“SERVED WITH RANGERS – Lt. Orin E. Taylor, son of William R. Taylor, was killed in action in Italy, January 31, 1944, according to information received here from the war department. Lieutenant Taylor was a graduate of Lawrence high school and had been overseas about a year.”
This clipping that my grandmother saved from an unidentified Kansas newspaper doesn’t begin to tell the story of Orin’s life or his death. Even before I became interested in genealogy, I was intrigued by the family stories about my mother's cousin who was killed in World War II.
Orin Edward Taylor was born on 13 Nov 1919 in Leavenworth County, Kansas.
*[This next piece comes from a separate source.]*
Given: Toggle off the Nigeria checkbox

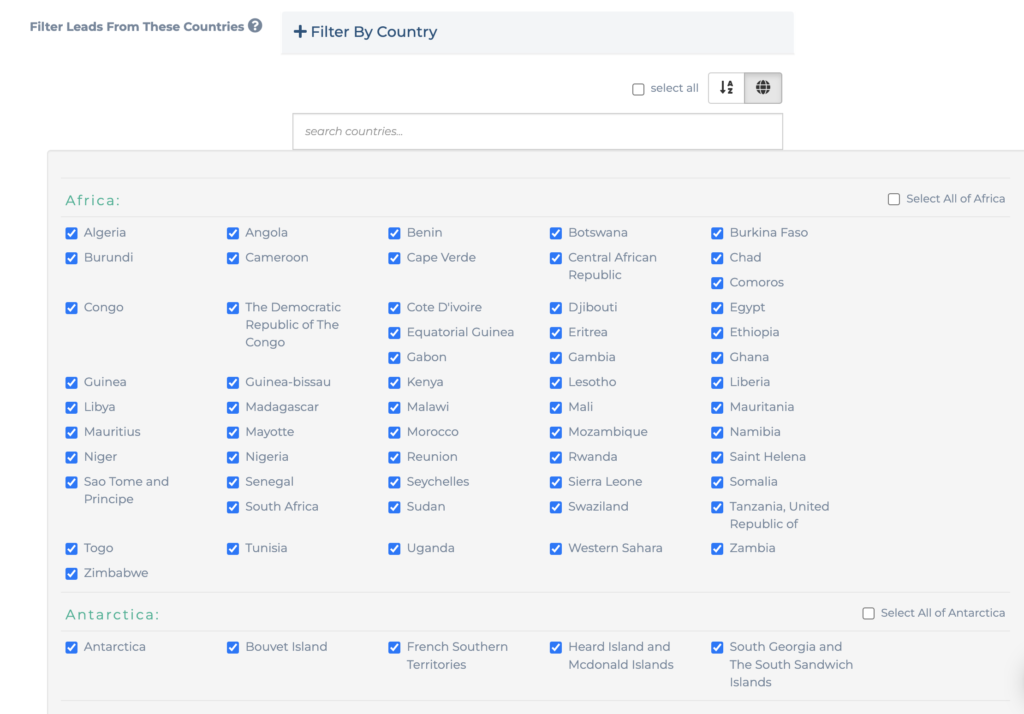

His parents, William Robert “Bill” Taylor and Nellie Frances Ready, had been married there on 21 Mar 1917. Orin and his younger brother, Verne, grew up in Easton Township near Kansas City.
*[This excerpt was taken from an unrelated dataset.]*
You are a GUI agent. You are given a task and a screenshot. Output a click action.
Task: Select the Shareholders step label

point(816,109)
Orin enlisted in the U. S. Army on 1 Apr 1941 at Ft. Leavenworth. According to his enlistment record, he had attended one year of college and worked as an automobile service man since graduating from high school. One thing Orin had never done was meet his paternal grandfather and the rest of his father’s family from Kentucky.
Bill Taylor had been born in Rockcastle County, Kentucky but moved to Kansas with his mother and her family after his parents divorced when he was very young. Bill’s mother had told him that his father was dead but just before she died she told Bill the truth – his father was alive and living in Mt. Vernon, Kentucky. By the time Orin joined the Army, Bill had been making yearly trips to Kentucky to visit his father and other family for about 10 years but Orin had never gone with him. (You can read Bill’s story in a previous post – The Long Lost Relative.)
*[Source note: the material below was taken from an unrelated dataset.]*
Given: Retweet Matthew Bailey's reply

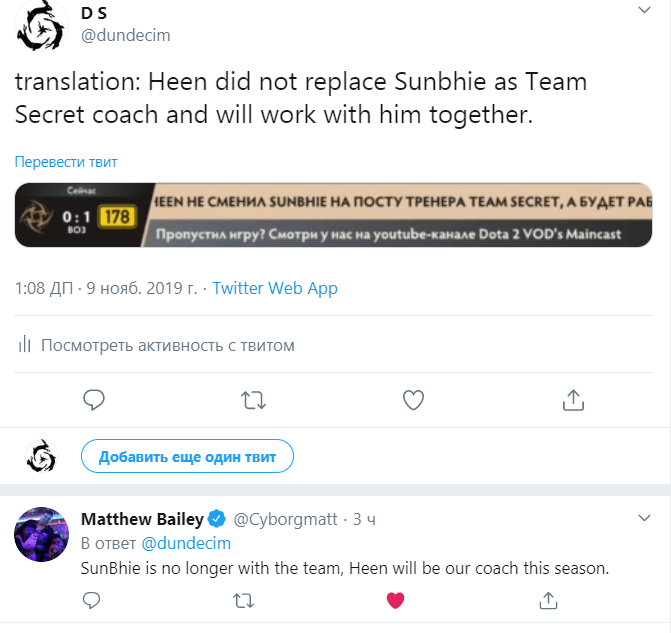Looking at the screenshot, I should coord(243,600).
|Orin with a few Kentucky relatives|
(including my mother - young girl in front)
For whatever reason, Orin decided he wanted to meet the grandfather he had never known and the rest of his father’s family before reporting for duty. He made the trip alone from Kansas to Kentucky where his grandfather, John Taylor, and the rest of the family welcomed him just as they had his father 10 years earlier. I have heard stories about Orin’s visit all my life and, no matter who was telling the story, it was always clear that everyone fell in love with him on that short visit. Even though the United States hadn't yet entered World War II when Orin enlisted in the Army, I've often wondered if he made that trip because he had some premonition that he wouldn't have another chance to meet them.
Without Orin's service record, it's impossible to know where he spent most of his time in the Army. By the time the 4th Ranger Battalion went ashore near Anzio, Italy on 22 January 1944, he was a 1st Lieutenant serving as one of two Platoon Leaders in Company E. Orin was killed nine days later.
|The location of this photo is unknown but|
it's almost certainly not from Anzio.
|Orin was buried in Ft. Leavenworth National Cemetery.|
[Headstone photos courtesy of Find A Grave volunteers, Ed n Edna Lane, who several years ago not only filled my request by taking and posting photos of Orin's headstone but also e-mailed me copies of the photos.]
In a session about military records at NGS, I learned that 62 years after a veteran retired, was discharged or died their records are archived and the relationship requirement no longer applies in obtaining their service records. I will be requestiong Orin's records. Let's hope they somehow survived the fire.